— How to complete this task —
In the entries that follow, the first line to write out is the one containing "Where should I click to: Tap", and the last is the one containing "The width and height of the screenshot is (808, 716).". Reproduce that stretch exactly, with nothing before or after it.

(Beginning of Supplied records)

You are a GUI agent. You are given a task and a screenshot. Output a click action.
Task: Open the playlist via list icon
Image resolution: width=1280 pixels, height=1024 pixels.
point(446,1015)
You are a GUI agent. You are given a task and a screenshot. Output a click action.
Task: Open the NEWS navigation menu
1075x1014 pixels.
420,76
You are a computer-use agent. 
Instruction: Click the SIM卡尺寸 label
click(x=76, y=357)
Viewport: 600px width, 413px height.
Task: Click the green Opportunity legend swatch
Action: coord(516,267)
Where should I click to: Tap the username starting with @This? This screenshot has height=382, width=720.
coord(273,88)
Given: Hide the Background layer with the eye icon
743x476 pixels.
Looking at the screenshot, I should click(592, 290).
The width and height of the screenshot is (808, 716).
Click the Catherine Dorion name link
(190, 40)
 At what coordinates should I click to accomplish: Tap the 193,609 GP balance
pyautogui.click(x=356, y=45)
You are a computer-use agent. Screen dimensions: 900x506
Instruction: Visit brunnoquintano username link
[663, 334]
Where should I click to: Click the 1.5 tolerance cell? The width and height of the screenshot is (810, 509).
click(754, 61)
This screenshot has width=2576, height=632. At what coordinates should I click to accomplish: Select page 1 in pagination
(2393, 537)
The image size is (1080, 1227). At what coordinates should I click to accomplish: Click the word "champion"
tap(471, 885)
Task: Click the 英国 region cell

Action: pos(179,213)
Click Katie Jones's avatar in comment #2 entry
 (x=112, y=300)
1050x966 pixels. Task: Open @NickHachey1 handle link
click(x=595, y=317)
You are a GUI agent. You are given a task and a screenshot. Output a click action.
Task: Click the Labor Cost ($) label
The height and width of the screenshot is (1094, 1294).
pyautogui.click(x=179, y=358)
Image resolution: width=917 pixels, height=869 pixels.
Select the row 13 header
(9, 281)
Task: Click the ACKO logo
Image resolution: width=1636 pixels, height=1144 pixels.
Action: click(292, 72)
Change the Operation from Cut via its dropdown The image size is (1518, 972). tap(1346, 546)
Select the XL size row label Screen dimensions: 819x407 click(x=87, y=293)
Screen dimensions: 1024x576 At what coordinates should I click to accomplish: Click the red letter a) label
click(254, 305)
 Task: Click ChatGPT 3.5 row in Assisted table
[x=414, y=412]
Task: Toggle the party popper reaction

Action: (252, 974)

(End of Supplied records)

— Problem solution —
Where should I click to: Tap the username starting with @This? This screenshot has height=382, width=720.
coord(273,88)
Given: Hide the Background layer with the eye icon
743x476 pixels.
Looking at the screenshot, I should click(592, 290).
The width and height of the screenshot is (808, 716).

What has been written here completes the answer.